RISE Logo-Light

Continuous Block Pipeline

Continuous block processing pipeline for optimal throughput

Continuous Block Pipeline (CBP)

The Problem with Traditional Block Production

In typical Layer 2 systems, block production follows a strictly sequential process, where only a small portion of the total blocktime is spent on actual transaction execution. This inefficiency stems from the traditional flow.

  • Consensus (C): Deriving L1 transactions and new block attributes. This phase blocks all other operations.
  • Execution (E): Executing derived transactions as well as L2 transactions from mempool. Execution is CPU-intensive.
  • Merkleization (M): Sealing the block by computing the new commitment to the state. Merkleization is IO-intensive and increases in cost as state size grows.
Block Pipeline OP Stack

A typical block pipeline for an L2 with a one-second block time and large state. The block gasLimit will be limited by how much gas can be processed in the time allocated to execution; however, in this system, execution accounts for only a minority of the block-building pipeline. The first block in an epoch has longer consensus time due to L1 and deposit derivation.

Typically, these steps are sequential. As (C) and (M) can be slow, only a fraction of a block time is spent on executing user transactions sent to the mempool. This insufficient use of blocktime leads to poor performance on many L2s.

For instance, we measured in early 2024 that OP-Reth only spent 12%-36% of a second executing mempool transactions, meaning:

  • If a hardware is fast enough to execute 10k transactions a second, the throughput is unfortunately capped at only 1200-3600 TPS.
  • If a user transaction enters the mempool at an unlucky time, it may have to wait 640ms-880ms before processing, even without congestion.

RISE's Continuous Block Pipeline

RISE introduces a multi-threaded block pipeline that parallelizes key computations, most importantly transaction execution and state root calculation.

Continuous Block Pipeline

There are currently 3 threads:

  • A pre-execution thread constantly executes new L2 transactions from the mempool and no longer waits for CL to request a new block.
  • A dedicated thread for state root calculation.
  • A main driving thread that listens to new attributes and seals payloads from pre-executed results.

The key idea is to pre-execute transactions for the next block as we calculate the state root of the current pending block, and to calculate the state root in parallel to other payload calculations (transactions root, receipts root, etc.).

The biggest effect is the RISE Block Pipeline executing transactions close to 100% of the available block time.

This ensures throughput can go as high as the hardware physically can execute transactions. A longer L2 transaction processing duration per block also makes it easier for a user transaction to land on the pending block immediately, instead of needing to wait for the next block cycle. In fact, when there is no congestion, transactions are executed immediately as they hit the RPC server and get inserted into the mempool.

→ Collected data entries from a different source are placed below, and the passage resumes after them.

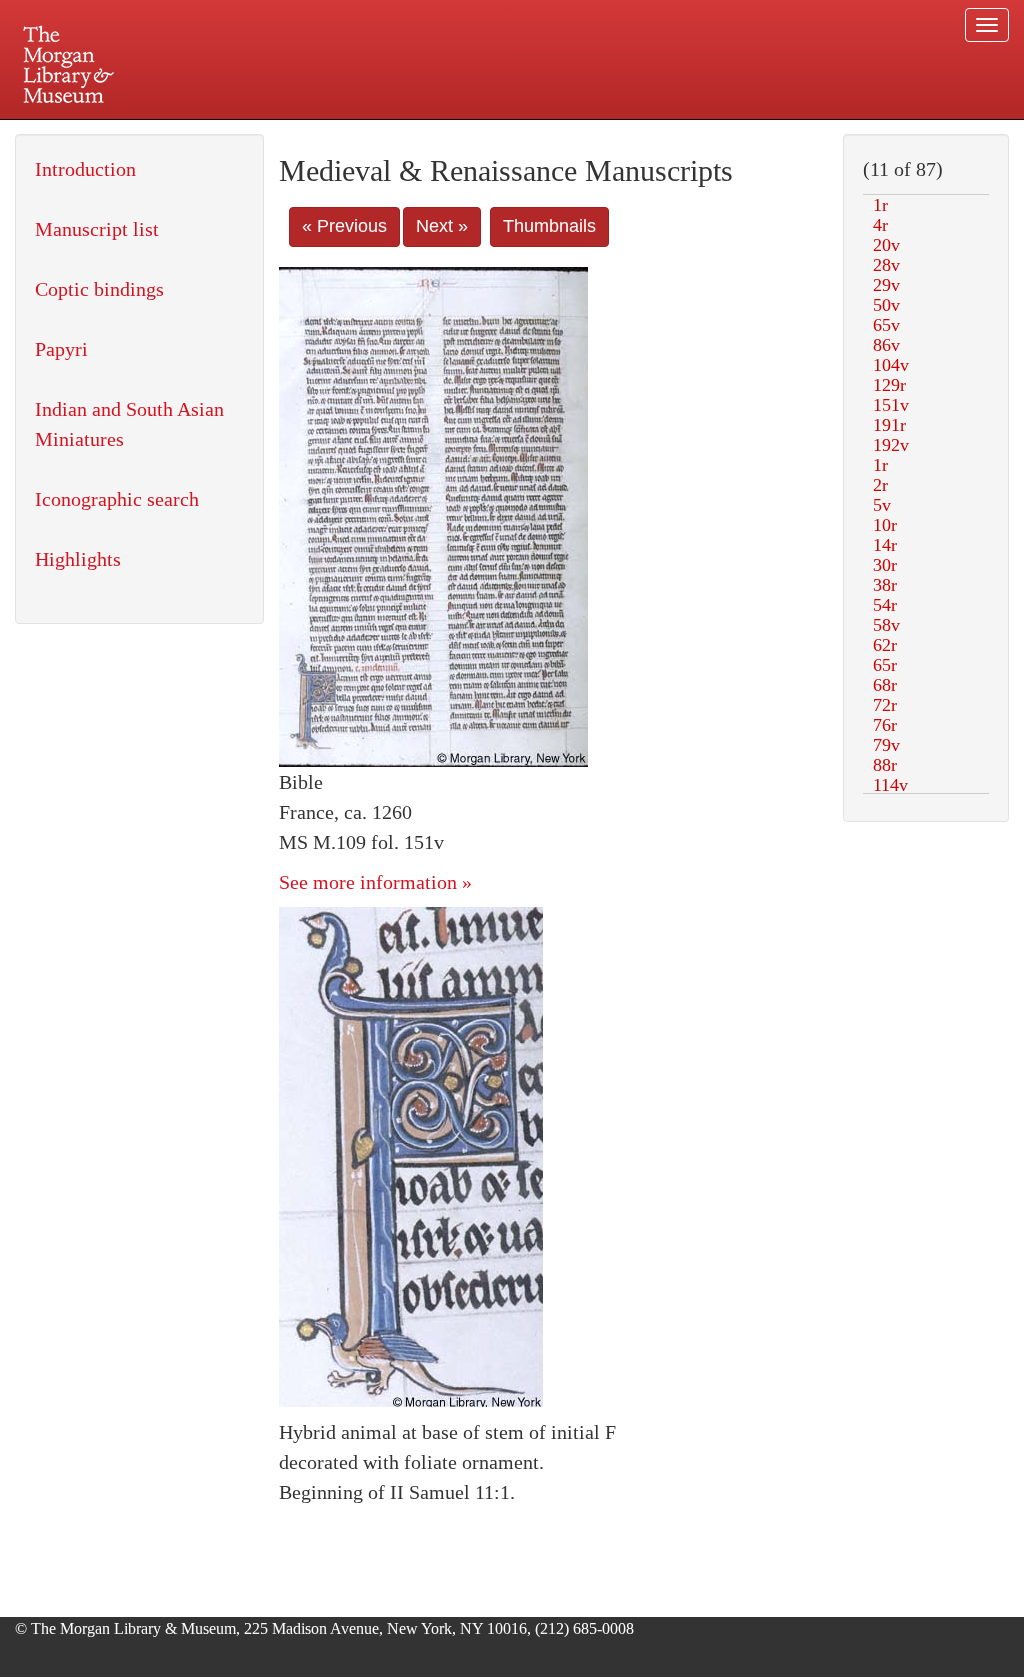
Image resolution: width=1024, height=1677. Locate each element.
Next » (442, 226)
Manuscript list (97, 229)
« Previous (344, 226)
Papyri (61, 349)
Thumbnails (549, 226)
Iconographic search (117, 499)
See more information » (375, 882)
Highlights (78, 559)
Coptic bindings (99, 289)
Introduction (85, 169)
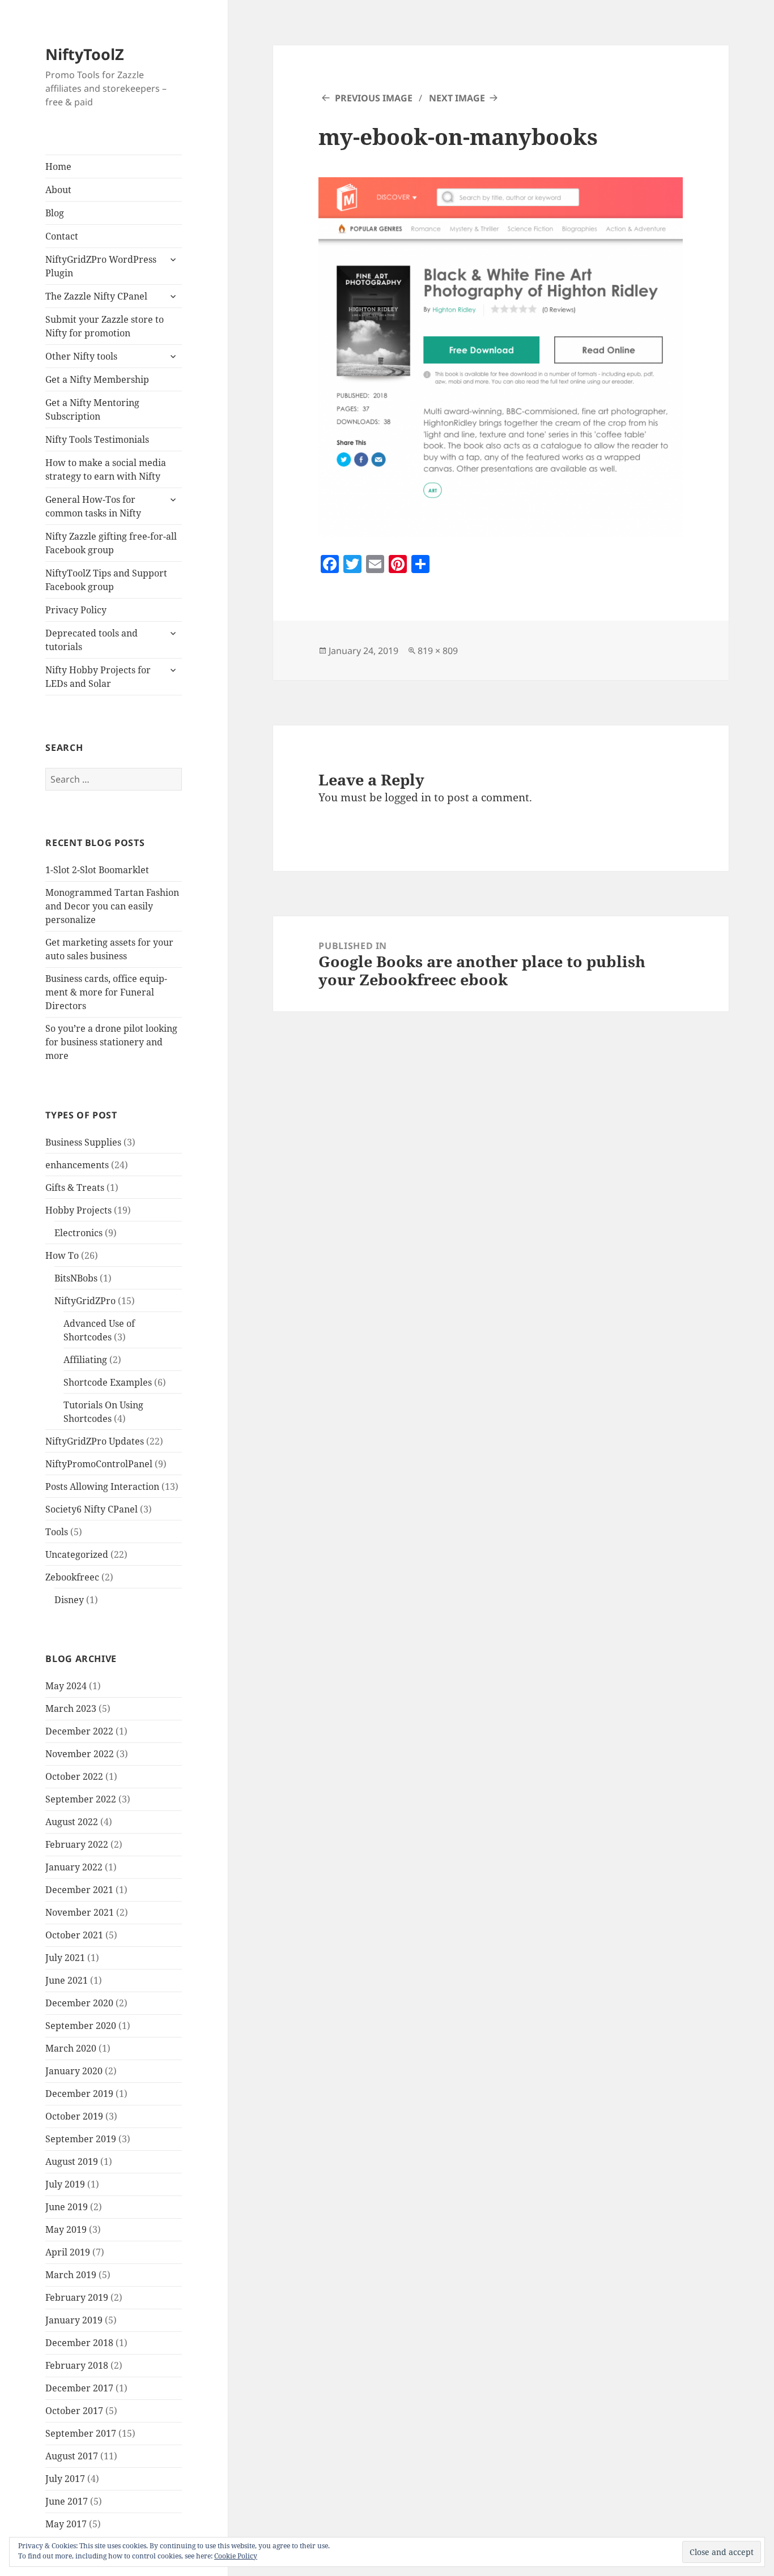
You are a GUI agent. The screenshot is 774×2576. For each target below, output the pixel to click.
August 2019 (71, 2161)
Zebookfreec (72, 1577)
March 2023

Furthermore, we override Reth's default implementation of eth_getTransactionReceipt to return receipts before the pending block is canonicalized, and add eth_sendRawTransactionSync (EIP-7966) to submit a transaction and get back the receipt all-in-one round trip. Combined with shreds, the RISE Block Pipeline can return "real-time" receipts in ping plus 1~3ms.

We also had successful experiments running extra threads for bringing in new mempool transactions, post-processing, parallel state root calculation, etc., but the works are still in progress. The key is to maximize CPU time for transaction execution, and to an extent also merkleization.

In conclusion, as is, RISE's Continuous Block Pipeline minimizes transaction (receipt) latency and 3x-8x the chain throughput.

Key Challenges

Pending Block Hash

Pre-execution doesn't have access to the state root of the parent block (being calculated in parallel), so any transaction trying to read it via the BLOCKHASH opcode or EIP-2935 would fail. We handle this by scheduling an in-time executed block at most every 12 seconds if we notice there's such a transaction. Most applications reading the pending block hash use it for on-chain randomness, for which we are encouraging dApps to replace with much better on-chain VRF anyway. Historical block hashes are unaffected.

L1 Origin Switches

L1 data like PREVRANDAO and deposits affect L2 state transitions. Naively pre-executing an L2 block with stale L1 data would lead to wrong state transitions. To handle this, we extend CL to send an extra set of payload attributes when there's an L1 origin switch, for pre-execution to start with the correct L1 data immediately. Otherwise, attributes are mocked for in-between L2 blocks, which only require counting up the sequence number of the first L1 Block Info transaction in the L2 block.

Double Payloads

Long-term, we will replace Engine API with straightforward intra-process communication between an L1 watcher and the block pipeline.

Ongoing & Future Plans

  • Add a new thread for adding incoming transactions in parallel to transaction execution.
  • Add a new thread for post-processing (shred building & broadcasting, etc.) in parallel to transaction execution.
  • Add more threads for state root calculation, first for parallel storage roots, and then for the parallel sparse trie.
  • Add more threads for execution with Parallel EVM.
  • Merge CL with EL and replace network-based payloads (Engine API) with intra-process communication.